- Abbreviation: UNAR
- Founder: François Rukeba
- Founded: 3 September 1959
- Dissolved: December 1963 (in Rwanda)
- Headquarters: Nyamirambo
- Ideology: Conservatism Monarchism

= Rwandese National Union =

The Rwandese National Union (Union nationale rwandaise, UNAR) was a conservative, pro-monarchy political party in Rwanda.

==History==
=== Founding and early activities ===

Union Nationale Rwandaise (Rwandese National Union), or UNAR, was a conservative Rwandan political party. Founded on 3 September 1959, by François Rukeba, and strongly supported by King Kigeri V. At the time, Rwanda was still under Belgian administration, and UNAR was the leading monarchist party. It called for immediate independence under a hereditary Tutsi constitutional monarchy. Michel Rwagasana became its secretary general.

The party boycotted the 1960 local elections, but participated in the 1961 parliamentary elections, receiving 17% of the vote, winning 7 of the 44 seats in the Legislative Assembly. Its rival PARMEHUTU won the majority in the assembly. In February 1962 the United Nations brokered a compromise, the New York Accord, in attempt to ensure Rwandan politics remained inclusive. The agreement called for PARMEHUTU under Grégoire Kayibanda to form a coalition government with UNAR, guaranteeing the latter two ministerial portfolios in the government. UNAR subsequently joined a coalition government with the victorious PARMEHUTU, and was given the cabinet posts responsible for cattle and public health.

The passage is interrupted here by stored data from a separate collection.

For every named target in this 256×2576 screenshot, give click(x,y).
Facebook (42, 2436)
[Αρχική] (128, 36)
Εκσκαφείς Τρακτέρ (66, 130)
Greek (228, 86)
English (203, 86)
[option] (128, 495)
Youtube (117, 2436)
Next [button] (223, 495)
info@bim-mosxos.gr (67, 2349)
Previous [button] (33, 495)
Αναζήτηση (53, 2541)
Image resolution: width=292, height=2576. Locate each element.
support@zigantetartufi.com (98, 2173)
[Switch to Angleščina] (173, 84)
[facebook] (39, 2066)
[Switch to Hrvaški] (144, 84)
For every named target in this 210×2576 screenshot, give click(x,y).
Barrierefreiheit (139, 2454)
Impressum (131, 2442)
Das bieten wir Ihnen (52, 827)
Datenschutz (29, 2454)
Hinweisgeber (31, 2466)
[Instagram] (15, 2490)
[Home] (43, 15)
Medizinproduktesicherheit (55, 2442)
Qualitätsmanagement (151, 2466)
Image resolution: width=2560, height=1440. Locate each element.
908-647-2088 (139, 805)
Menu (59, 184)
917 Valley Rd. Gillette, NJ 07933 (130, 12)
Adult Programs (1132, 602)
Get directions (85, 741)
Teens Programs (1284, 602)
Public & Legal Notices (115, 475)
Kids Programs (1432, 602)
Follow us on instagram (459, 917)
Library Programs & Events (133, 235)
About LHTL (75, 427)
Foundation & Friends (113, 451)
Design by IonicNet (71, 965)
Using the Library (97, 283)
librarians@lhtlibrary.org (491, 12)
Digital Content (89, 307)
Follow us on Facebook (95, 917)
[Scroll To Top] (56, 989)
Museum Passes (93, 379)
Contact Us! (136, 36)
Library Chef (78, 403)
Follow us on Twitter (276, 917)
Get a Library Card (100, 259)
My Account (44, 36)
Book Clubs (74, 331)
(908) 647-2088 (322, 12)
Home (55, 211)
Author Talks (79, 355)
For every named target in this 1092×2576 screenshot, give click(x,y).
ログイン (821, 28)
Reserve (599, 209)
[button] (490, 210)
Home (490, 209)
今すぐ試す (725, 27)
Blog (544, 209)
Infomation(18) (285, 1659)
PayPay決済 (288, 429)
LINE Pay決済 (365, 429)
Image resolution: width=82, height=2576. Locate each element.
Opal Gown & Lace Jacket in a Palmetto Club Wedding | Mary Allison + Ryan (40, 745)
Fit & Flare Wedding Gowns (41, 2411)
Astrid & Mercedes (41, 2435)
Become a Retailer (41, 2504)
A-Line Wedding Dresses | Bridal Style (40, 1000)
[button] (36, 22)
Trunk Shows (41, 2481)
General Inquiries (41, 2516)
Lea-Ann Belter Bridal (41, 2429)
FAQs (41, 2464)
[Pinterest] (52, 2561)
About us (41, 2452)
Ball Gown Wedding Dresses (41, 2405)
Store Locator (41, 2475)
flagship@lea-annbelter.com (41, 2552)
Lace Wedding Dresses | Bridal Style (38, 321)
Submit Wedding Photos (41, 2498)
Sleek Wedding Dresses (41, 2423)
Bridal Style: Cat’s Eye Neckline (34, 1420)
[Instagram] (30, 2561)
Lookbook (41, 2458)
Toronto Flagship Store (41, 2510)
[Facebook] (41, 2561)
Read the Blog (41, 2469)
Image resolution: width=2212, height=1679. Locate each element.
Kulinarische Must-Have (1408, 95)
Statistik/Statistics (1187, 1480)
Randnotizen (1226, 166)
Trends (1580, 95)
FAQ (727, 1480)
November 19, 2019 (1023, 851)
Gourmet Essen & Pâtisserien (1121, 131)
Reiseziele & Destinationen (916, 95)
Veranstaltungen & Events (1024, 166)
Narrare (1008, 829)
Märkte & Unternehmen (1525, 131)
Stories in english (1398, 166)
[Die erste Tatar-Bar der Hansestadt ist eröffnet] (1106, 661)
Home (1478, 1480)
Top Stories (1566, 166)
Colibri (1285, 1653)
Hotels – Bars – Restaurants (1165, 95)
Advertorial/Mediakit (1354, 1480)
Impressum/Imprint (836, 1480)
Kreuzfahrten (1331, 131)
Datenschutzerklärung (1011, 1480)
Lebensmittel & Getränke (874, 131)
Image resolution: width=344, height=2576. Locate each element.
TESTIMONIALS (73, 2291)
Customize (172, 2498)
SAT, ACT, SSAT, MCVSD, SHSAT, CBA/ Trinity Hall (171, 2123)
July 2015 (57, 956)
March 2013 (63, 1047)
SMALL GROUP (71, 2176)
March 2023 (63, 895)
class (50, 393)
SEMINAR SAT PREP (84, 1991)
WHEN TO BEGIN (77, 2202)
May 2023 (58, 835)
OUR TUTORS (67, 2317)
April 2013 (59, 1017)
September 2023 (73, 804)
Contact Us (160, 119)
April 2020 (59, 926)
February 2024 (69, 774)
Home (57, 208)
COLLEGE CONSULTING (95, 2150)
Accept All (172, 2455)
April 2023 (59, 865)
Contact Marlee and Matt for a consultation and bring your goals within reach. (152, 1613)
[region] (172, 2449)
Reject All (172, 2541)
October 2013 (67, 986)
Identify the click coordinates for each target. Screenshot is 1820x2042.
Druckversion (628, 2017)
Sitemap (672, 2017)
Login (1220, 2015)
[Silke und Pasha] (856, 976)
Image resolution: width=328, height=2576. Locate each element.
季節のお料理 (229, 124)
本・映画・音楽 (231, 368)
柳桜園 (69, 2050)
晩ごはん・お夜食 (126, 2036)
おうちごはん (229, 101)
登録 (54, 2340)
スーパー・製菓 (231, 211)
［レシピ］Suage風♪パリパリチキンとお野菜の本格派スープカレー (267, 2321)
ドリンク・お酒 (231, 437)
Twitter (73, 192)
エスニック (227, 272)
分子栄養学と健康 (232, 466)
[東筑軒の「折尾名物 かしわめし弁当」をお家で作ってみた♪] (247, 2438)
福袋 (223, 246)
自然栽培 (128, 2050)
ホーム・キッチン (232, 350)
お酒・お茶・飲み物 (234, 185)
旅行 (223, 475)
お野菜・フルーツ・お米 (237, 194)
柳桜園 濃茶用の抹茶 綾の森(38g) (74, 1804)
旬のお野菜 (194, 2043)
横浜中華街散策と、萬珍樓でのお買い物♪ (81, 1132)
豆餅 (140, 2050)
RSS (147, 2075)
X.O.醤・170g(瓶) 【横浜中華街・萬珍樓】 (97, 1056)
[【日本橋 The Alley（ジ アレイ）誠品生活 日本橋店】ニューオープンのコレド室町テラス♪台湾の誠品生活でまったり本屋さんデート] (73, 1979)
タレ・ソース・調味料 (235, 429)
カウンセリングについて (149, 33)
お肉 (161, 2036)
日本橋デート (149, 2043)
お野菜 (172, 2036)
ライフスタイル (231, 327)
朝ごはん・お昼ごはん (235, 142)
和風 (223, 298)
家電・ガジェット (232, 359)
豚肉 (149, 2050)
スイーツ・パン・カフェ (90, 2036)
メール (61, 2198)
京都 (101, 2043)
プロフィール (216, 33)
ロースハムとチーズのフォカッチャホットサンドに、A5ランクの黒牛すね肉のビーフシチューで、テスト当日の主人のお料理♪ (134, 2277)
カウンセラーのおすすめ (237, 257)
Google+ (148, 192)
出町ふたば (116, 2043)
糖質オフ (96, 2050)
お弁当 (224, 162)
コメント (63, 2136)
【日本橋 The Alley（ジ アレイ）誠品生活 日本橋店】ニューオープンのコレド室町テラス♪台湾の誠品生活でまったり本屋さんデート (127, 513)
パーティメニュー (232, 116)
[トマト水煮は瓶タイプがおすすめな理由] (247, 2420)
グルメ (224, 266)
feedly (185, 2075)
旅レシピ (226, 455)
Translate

=== Split, armed conflict, and demise ===
However, sections of UNAR disagreed with the compromise of New York. The accord thus split UNAR into an accommodationist faction committed to working through the coalition, and a restorationist faction intent on using armed force to attack the new government. The restorationist faction organized itself as "UNAR extérieure" in exile, seeking to restore the Rwandan monarchy. On 17 May 1962 Michel Rwagasana, a leader of UNAR's accommodationist faction, declared before the Legislative Assembly that UNAR was committed to working with the Rwandan government. The restorationists were deeply angered by this statement and it resulted in a total fracture in the party between those who remained in Rwanda and those in exile.

On 21 December 1963 Rwandan Tutsi exiles from Burundi attacked a military camp in Gako, Bugesera. They then advanced on Kigali before being stopped and defeated by the Rwandan National Guard. The Rwandan regime subsequently moved to purge moderate Hutu politicians and UNAR members. Pierre Claver Karyabwite, vice president of the UNAR youth wing, was tipped off by a local official that UNAR's leadership was to be executed. He drove to Nyamirambo, where UNAR was headquartered and where Rwagasana and party president Joseph Rutsindintwarane lived to warn them of the danger. According to Karyabwite, the two refused to flee. On 23 December the UNAR leaders and moderates were detained and taken to Ruhengeri. Over the course of the night they were tortured and early the following morning they were brought to Nyamagumba hill and executed under the supervision of a Belgian officer, Major Turpin. After the purge, UNAR effectively ceased to exist inside Rwanda. In 1965, Rwanda became a one-party state under Parmehutu.

Elements of the UNAR's armed wing continued to carry out attacks until 1967. However, the exiled UNAR never recovered from the failure of the 1963 invasion, instead further descending into infighting. According to Frank Rusagara, the "UNAR was virtually dead" due to intense factionalism by 1965/66. At this point, splinter groups of the UNAR included the Front de Libération Rwandaise (FLR) under Gabriel Sebeza, the Movement Populaire Rwandais (MPR) under Joseph Mudandi; the Jeunesse Nationaliste Kigeri V led by Léopold Nkurikiye; the Congrès de la Jeunesse Rwandaise (COJER) under Kanobayire; and the Jeunesse de l'UNAR (JUNAR) headed by François Rukeba and his son Jean Kayitare.